Lessons from running pricing experiments at Airtable

After the recent Anthropic backlash around their pricing experiments, it felt like a good time to finally write down some of my learnings from when I was the tech lead on the monetization growth team at Airtable.

Here’s what I’ll cover:

Pricing experiments risks. You can mitigate them to a certain extent but at the expense of learnings.
Target metrics & guardrails. How to choose target metrics. ARR vs number of upgrades differ more than you think.
Lower price plans can cannibalize revenue but it is also where we saw one of our biggest wins.
Self-serve is a funnel for enterprise. The tension as the enterprise side eclipses the self-serve side.
Pricing doesn’t live in a vacuum. Even positive experiment results don’t always mean you should ship.

Backlash

Some context in case you missed it. On Tuesday, Anthropic caught some heat after folks noticed that Claude Code was removed from the $20 Pro plan.

Amol, the head of growth, explained that it was a pricing experiment affecting roughly 2% of new prosumer signups.
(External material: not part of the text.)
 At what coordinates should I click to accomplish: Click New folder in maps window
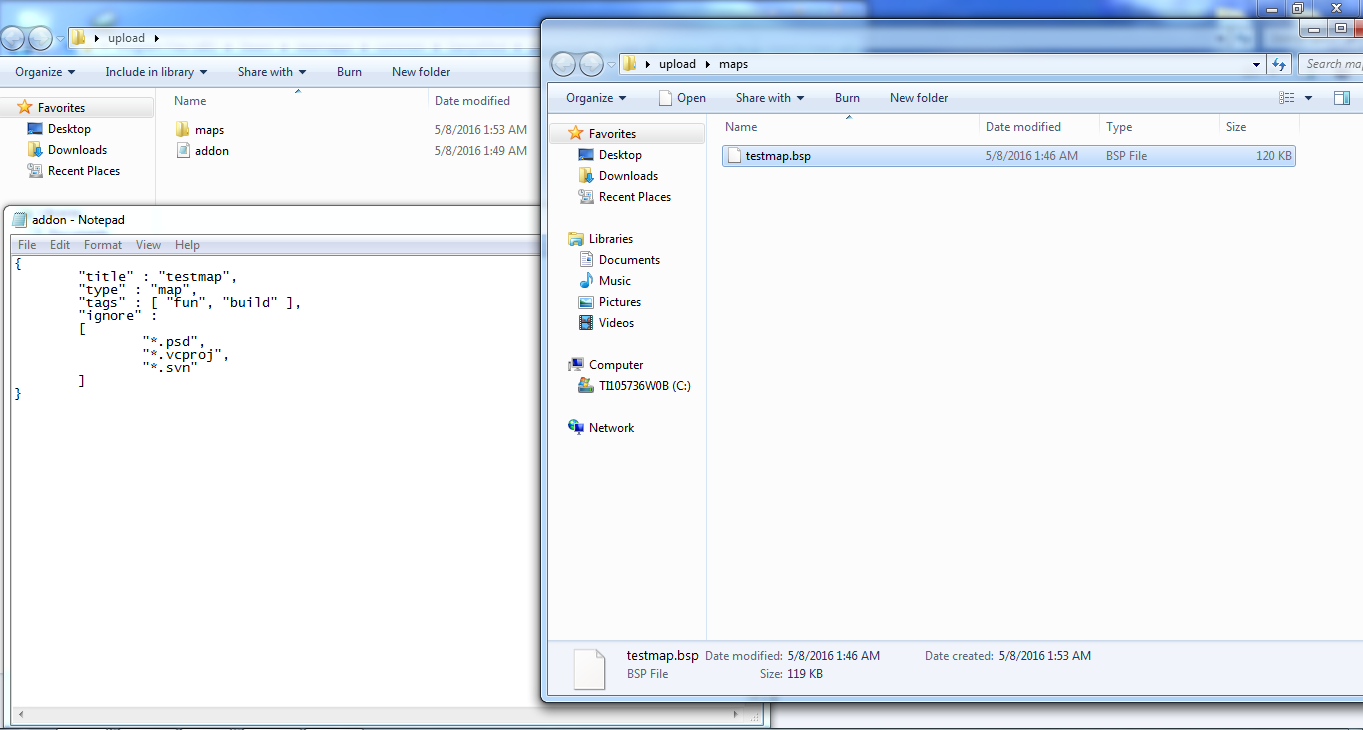[x=918, y=98]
After the backlash though, they reverted the public facing changes.

Amol Avasare's tweet clarifying Anthropic's pricing experiment

Sam and the OpenAI team chimed in with a few spicy tweets.
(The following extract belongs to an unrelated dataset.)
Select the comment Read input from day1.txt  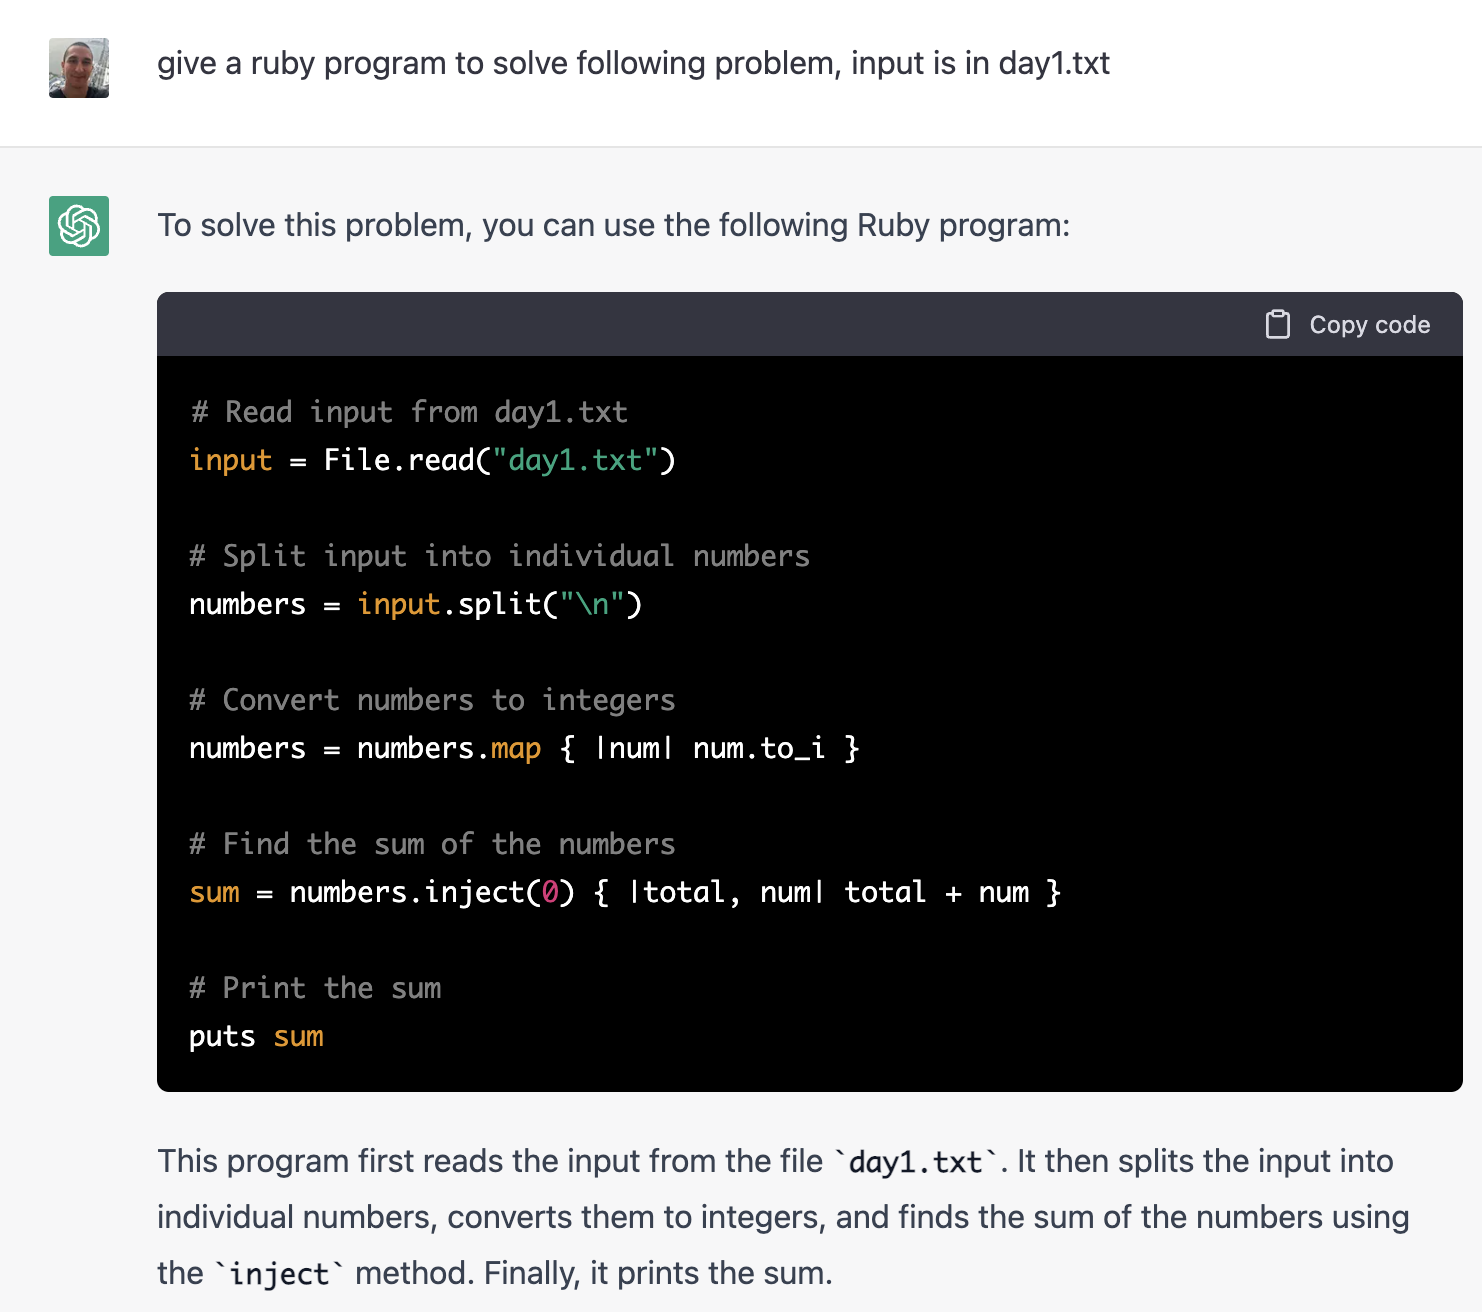pos(408,411)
Pricing experimentation risks, mitigations, and tradeoffs

Changes to pricing and packaging (aka the features/limits) can be risky. No shortage of examples of companies being on the wrong end and customers being vocal.

Before diving in, here’s a helpful high level framework to use. It comes down to two dimensions: whether the experimental plan is more or less generous than the existing ones, and whether it’ll be tested on new users only or existing ones too.
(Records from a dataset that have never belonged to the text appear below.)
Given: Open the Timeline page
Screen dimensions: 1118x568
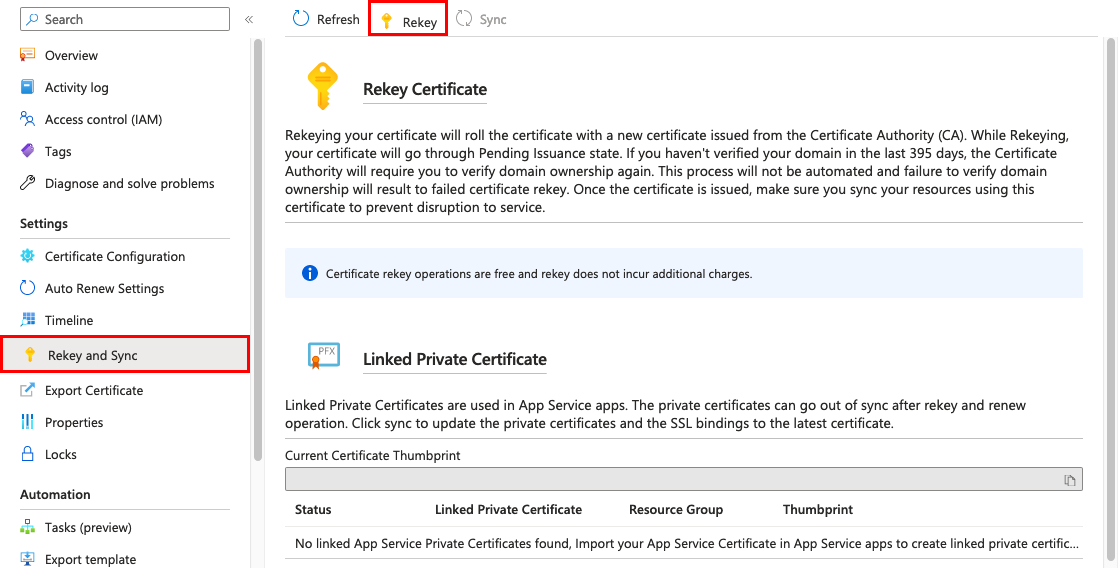Looking at the screenshot, I should [69, 320].
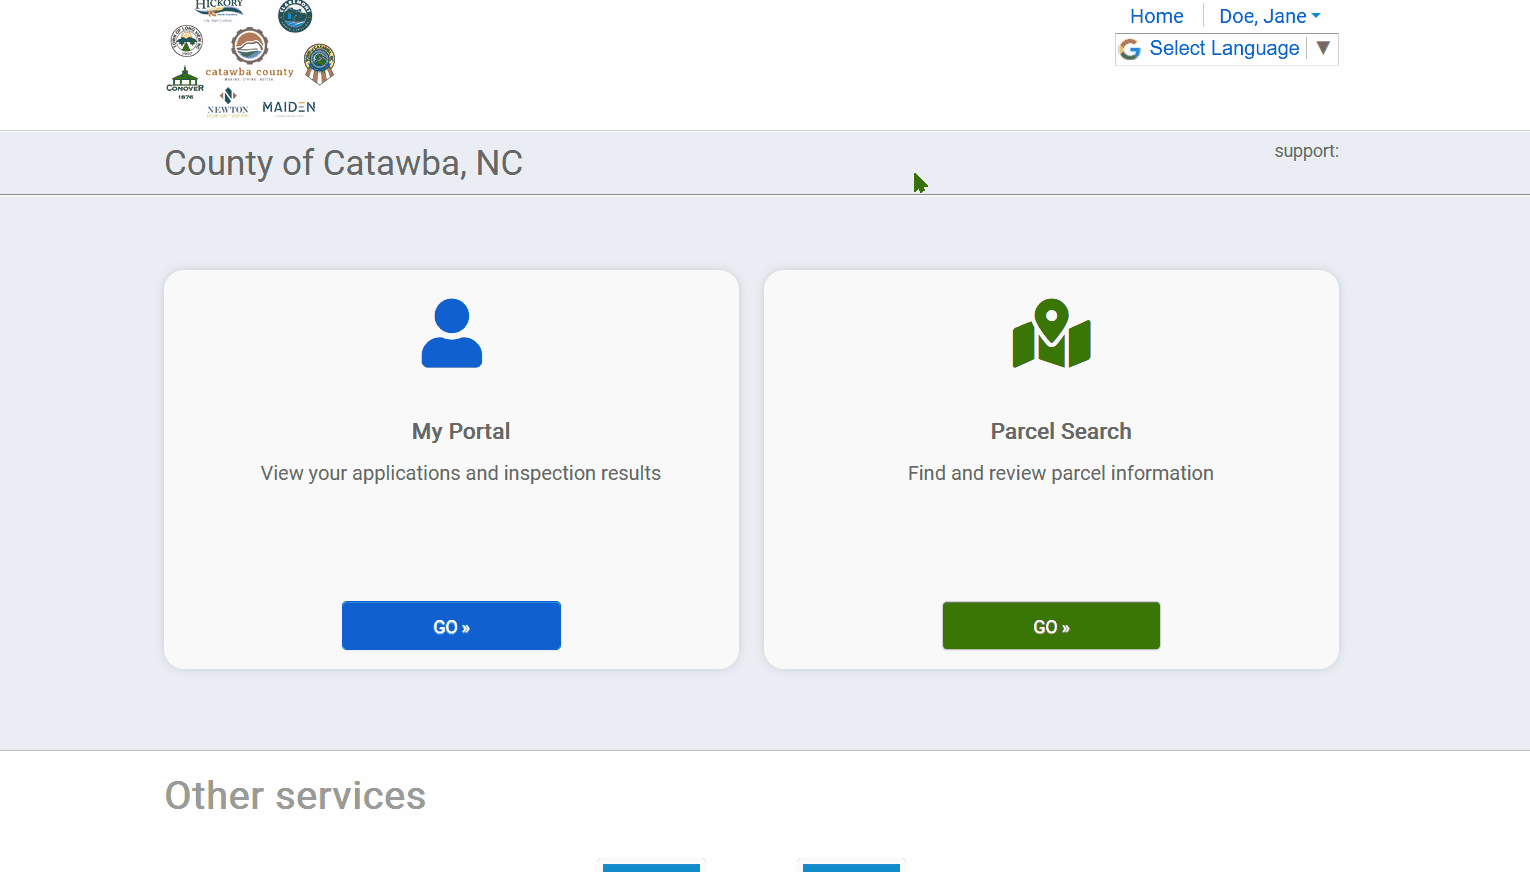Image resolution: width=1530 pixels, height=872 pixels.
Task: Click the County of Catawba, NC title
Action: (343, 163)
	More generous plan	Less generous plan
New users only	Worse for existing users	✅ Existing users unaffected
New & existing users	✅ Best for both	Worse for existing users

Unsurprisingly, you risk backlash when existing users are worse off. Either they’re losing value and/or they’re paying more than others for the same.

In Anthropic’s case, they actually did it right. The experiment only targeted ~2% of new prosumer signups, with existing users unaffected. However, when word got out, it was unclear this was an experiment for new users, and even then the larger concern is that this will affect existing Pro users down the line.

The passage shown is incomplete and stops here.